■ Data listing

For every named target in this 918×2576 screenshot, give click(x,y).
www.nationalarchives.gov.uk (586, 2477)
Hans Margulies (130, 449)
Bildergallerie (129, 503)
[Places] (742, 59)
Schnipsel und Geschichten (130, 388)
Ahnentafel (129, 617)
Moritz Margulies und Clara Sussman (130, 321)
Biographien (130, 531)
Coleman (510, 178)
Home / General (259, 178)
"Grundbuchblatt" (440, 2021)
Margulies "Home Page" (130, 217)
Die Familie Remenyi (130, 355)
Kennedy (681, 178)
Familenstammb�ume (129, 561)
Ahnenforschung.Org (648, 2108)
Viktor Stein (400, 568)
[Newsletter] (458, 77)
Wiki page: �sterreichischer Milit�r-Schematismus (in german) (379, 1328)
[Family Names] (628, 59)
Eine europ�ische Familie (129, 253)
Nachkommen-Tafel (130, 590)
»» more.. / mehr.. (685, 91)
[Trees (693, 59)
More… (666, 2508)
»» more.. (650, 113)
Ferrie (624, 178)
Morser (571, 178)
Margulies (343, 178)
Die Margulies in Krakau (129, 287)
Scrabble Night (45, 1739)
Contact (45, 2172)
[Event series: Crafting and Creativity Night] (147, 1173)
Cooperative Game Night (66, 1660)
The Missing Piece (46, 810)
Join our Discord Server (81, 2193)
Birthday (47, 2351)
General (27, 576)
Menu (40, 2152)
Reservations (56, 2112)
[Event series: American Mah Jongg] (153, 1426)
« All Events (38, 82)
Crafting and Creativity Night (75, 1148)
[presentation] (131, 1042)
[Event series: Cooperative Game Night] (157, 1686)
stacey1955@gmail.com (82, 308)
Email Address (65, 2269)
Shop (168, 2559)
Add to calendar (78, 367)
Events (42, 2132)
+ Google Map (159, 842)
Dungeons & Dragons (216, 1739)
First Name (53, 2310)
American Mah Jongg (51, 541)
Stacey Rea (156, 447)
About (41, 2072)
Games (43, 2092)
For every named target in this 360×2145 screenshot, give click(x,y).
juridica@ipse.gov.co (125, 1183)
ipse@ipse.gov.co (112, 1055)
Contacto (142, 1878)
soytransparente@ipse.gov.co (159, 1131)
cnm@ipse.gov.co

■ What you need to do
Give an exact copy of the lines above from the line with "Ahnenforschung.Org (648, 2108)" up to and including the line with "Contact (45, 2172)", and leave everything else out.

■ Your response
Ahnenforschung.Org (648, 2108)
Viktor Stein (400, 568)
[Newsletter] (458, 77)
Wiki page: �sterreichischer Milit�r-Schematismus (in german) (379, 1328)
[Family Names] (628, 59)
Eine europ�ische Familie (129, 253)
Nachkommen-Tafel (130, 590)
»» more.. / mehr.. (685, 91)
[Trees (693, 59)
More… (666, 2508)
»» more.. (650, 113)
Ferrie (624, 178)
Morser (571, 178)
Margulies (343, 178)
Die Margulies in Krakau (129, 287)
Scrabble Night (45, 1739)
Contact (45, 2172)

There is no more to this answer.